I refer to the harshness of the ballet world in Navy Blue, but the show addresses all forms of tyranny. It’s not one-dimensional: on the one hand, the performers may evoke workers who are subjected to capitalism, but on the other hand, they’re also trying to work together. The spectators at dance shows often work in dance; that’s their life, so they see their life in it.

 

What images were in your mind as you were creating Navy Blue?

The first image I saw was the opening of the piece, when the lights come up and the performers are standing in a line in their blue worker suits, almost as if they’re lining up to get shot. They’re individual, but they’re also part of a single spine—they’re the nerve endings. I also saw a blue horizon, a line, the curved blue line you see when the sun rises in outer space.

 

How did you approach violence in Navy Blue?

There were many versions of the show, which were much more violent. There was a version where I would go into the audience wearing the same overalls as the performers and holding a gun, and I would ask the person next to me which performer I should shoot. I kept looking up photos of sharks because I was trying to embody this evil gunman. I wanted to make a bloody Tarantino ballet. I also had the idea of selling a bag of real blood with each ticket.

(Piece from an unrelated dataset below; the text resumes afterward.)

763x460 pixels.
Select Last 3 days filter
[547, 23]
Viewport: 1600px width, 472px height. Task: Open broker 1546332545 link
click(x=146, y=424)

I didn’t keep those ideas because of the technical realities of the tour, but mainly because I felt a duty of care. If I’m going to evoke violence on stage, how should I do it? Does the audience hear a real gunshot or an artificial sound? I don’t know where each audience member has come from or what’s going on in their lives. There’s a thin line between the dramatic and the comedic when it comes to violence.

When I was dancing myself in Hope Hunt and the Ascension into Lazarus (2015) or Hard to Be Soft: A Belfast Prayer (2017), I pushed my limits, I inflicted a kind of violence on myself for the audience. I could take a nonchalant attitude toward these issues because it was only my own body that was at stake. But in Navy Blue, by inflicting a kind of violence on the performers, I have a different responsibility, even more so if I would have involved the audience in the show by asking them to choose who to eliminate from the stage.

 

How do you work with your performers?

I really do expect the performer to bring everything and I feel like I can see it very loudly when someone’s just dancing at me more than trying to tell me something. I really want the soul of the performer, I don’t care about form. In the studio, we did some exercises for these highly trained dancers to become lost again in movement, to not know where they were, and hopefully find a path to re-love their dancing.

For example, I suggested an exercise that involves leaning forward, slightly off your centre. There’s two ways to do this exercise. A trained dancer can do that and be completely numb and non-affected by moving off their centre. A child that performs the same movement opens their eyes wide, there’s fear and excitement in their expression—they think they’re going to fall over. That’s the beginning of feeling. Every movement has the possibility of that. With the performers, we try to find ways to make dancing feel like a new experience.